Meta also noted that the number of users of its family of social media sites grew 7% year over year to 3.24 billion, while advertising impressions across its family of apps jumped 20%.

That mostly sounds like a cause for celebration, so what caused the stock to plummet? Meta's plans for artificial intelligence (AI) and the associated spending. Meta raised its full-year forecast for capital expenditures to a range of $35 billion to $40 billion, up from its prior outlook of $30 billion to $37 billion. Meta said, "We continue to accelerate our infrastructure investments to support our AI roadmap." It also said capital spending to support AI will be even higher in 2025.

Context matters

Since generative AI burst on the scene last year, the demand to incorporate these advanced algorithms has been off the charts. Meta is one of just a few big tech companies with the resources to create the large language models needed to bring generative AI to life.

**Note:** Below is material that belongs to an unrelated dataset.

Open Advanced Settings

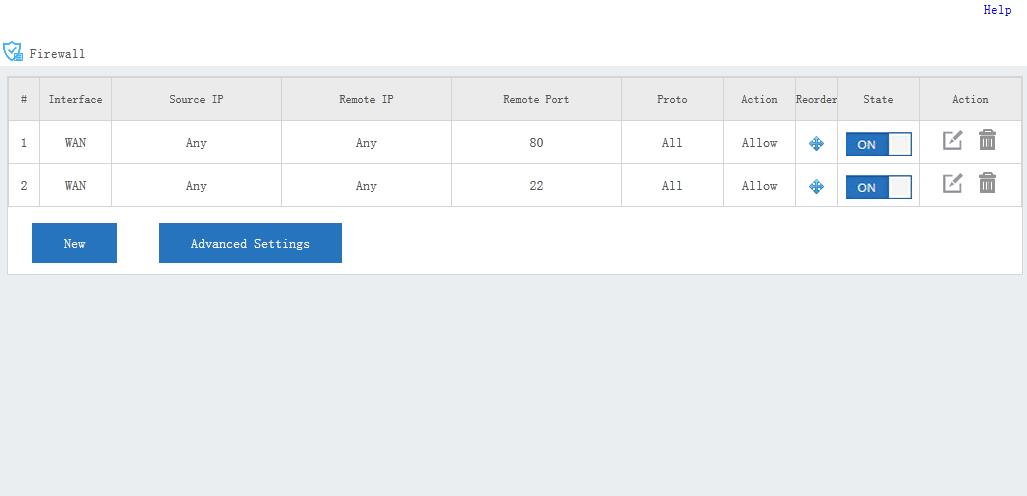[250, 243]
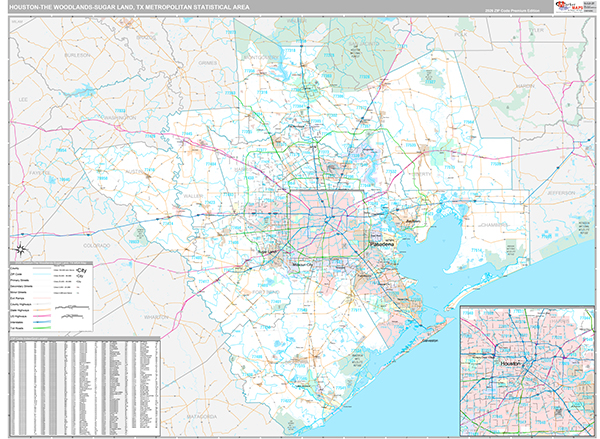Click the edition text in the header
This screenshot has width=600, height=439.
pyautogui.click(x=510, y=9)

The company's Large Language Model Meta AI (LLaMA) AI is widely regarded as being among the top AI systems in the world, though CEO Mark Zuckerberg acknowledged, "We're investing and scaling a new product but aren't yet monetizing it."

While many analysts (slightly) reduced their price targets on Meta stock, sentiment was surprisingly upbeat. Jefferies analyst Brent Thill seemed to capture the prevailing mood on Wall Street, saying that investors should "buy the [Zuckerberg] shopping cart dip."

With Meta stock selling for just 22 times forward earnings, he's not wrong.